Deep neural networks (DNN)
Figure 3 represents the architecture of the neural network, which is composed of an input layer, a hidden layer and an output layer. In the hidden layer, data from the input layer is added linearly and transformed nonlinearly with activation functions (e.g., Sigmoid, ReLu, tanh). The hidden layer output performs similar operations at the output layer. The aforementioned process is called forward propagation, while the opposite process is called backward propagation. In the backward propagation process, the model adopts the gradient descent method and updates the parameters by minimizing the loss function, which can be used for subsequent prediction. As shown in Fig. 4, the difference between NN and DNN is that DNN has more hidden layers (at least two layers theoretically).

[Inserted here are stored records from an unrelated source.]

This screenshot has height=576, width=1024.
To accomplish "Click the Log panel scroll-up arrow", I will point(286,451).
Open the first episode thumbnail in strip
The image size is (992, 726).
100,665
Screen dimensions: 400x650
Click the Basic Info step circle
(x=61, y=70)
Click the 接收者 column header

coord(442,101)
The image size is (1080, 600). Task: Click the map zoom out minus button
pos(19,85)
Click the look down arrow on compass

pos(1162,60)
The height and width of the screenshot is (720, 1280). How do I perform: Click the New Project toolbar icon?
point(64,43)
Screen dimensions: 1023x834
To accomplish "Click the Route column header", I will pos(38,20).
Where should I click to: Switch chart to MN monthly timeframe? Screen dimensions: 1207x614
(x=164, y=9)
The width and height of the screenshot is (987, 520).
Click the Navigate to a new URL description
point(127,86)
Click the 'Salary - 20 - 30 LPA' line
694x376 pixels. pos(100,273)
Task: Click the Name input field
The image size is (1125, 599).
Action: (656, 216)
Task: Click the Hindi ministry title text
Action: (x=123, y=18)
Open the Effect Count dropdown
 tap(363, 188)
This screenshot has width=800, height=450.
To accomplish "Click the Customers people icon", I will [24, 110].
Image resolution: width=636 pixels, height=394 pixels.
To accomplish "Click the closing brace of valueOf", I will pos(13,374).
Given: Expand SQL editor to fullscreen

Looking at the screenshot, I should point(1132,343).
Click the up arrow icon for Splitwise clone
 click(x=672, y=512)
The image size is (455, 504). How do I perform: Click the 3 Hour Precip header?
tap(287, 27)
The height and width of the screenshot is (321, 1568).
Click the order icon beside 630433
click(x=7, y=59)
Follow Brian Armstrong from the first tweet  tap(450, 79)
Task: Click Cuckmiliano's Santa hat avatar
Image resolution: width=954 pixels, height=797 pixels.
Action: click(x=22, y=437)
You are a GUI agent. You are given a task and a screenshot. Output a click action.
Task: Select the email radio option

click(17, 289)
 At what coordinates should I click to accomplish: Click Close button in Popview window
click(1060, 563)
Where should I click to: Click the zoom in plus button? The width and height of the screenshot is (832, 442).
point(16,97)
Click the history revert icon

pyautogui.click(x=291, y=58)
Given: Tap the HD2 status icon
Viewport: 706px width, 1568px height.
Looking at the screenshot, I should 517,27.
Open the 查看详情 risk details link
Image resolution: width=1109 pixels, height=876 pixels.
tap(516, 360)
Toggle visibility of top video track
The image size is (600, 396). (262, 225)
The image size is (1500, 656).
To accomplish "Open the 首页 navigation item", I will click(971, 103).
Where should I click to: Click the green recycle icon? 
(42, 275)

The main idea of DNN is to regard the output of the previously hidden layer as the input of the current hidden layer to obtain more abstract high-level features.
In order to avoid gradient disappearance or gradient explosion, weight initialization in neural network is also an important task. Existing initialization approaches mainly include uniform distribution initialization, Gaussian distribution initialization, Xavier initialization (Glorot & Bengio, 2010), Kaiming initialization (He et al., 2015). Liu, Liu & Zhang (2022) proposed that an improved and extended weight initialization method with asymmetric activation function, which can expand the selection range of the activation function and improve the performance of the network.
Convolutional neural networks
Convolutional neural networks (CNN) (Lecun et al., 1998; Krizhevsky, Sutskever & Hinton, 2017) have the property of position invariance, local perception, weight sharing and down-sampling, which helps capture local key features. It mainly consists of an input layer, a convolution layer, a pooling layer and a full connection layer. A convolution layer and a pooling layer can be regarded as a component for feature extraction, the superposition and combination of multiple components can gradually extract higher-level features. In addition, CNN can reduce the noise introduced by the attention mechanism. For example, the attention mechanism focuses on the words “well” and “good” in the sentence “well, it’s a good idea.”, it will introduce noise as the word “well” is a mood particle and doesn’t express any sentiment.
Recurrent neural network
The recurrent neural network (RNN) is a sequence model which can capture long-distance dependencies. The main idea of RNN is that the current hidden state is represented by the previous hidden state and current input. However, RNN processes text from front to back, which may ignore important information followed, so BiRNN (Schuster & Paliwal, 1997) was proposed to processes text from both sides. Since the gate mechanism controls important information flow to the gate and captures long-distance dependencies which are not removed over time, long short-term memory (LSTM) (Hochreiter & Schmidhuber, 1997) and gated recurrent unit (GRU) (Cho et al., 2014) were proposed to solve gradient problem caused by the multiplicative effect in gradient backpropagation. In practice, the gradient explosion is usually solved by gradient clipping.
Memory neural network
Memory neural network (MemNN), mainly divided into strongly supervised (Weston, Chopra & Bordes, 2015) and weakly supervised (Sukhbaatar et al., 2015), uses external storage for a certain degree of self-supervised training to learn better embedding representations. Therefore, it has strong context awareness and processing capabilities and higher requirements for hardware.
Graph neural network
Graph neural network (GNN) and its variants (e.g., graph convolutional networks (GCN) (Kipf & Welling, 2017), graph attention network (GAT) (Velickovic et al., 2018)) apply graph structure to the neural network. Its basic idea is to continuously use the hidden state of neighbor nodes at the current moment as part of the input to generate the hidden state of the central node at the next moment, the process is repeated until the hidden state of each node is less than a threshold. Since text can be transformed into a graph structure, GNN can fully utilize its sentence syntactic structure and word dependency. However, the information of each node in the graph is unbalanced. Xia et al. (2022) proposed a novel centrality-based framework, which uses a hub attention mechanism to assign new weights to connected non-hub vertices based on their common information with hub vertices.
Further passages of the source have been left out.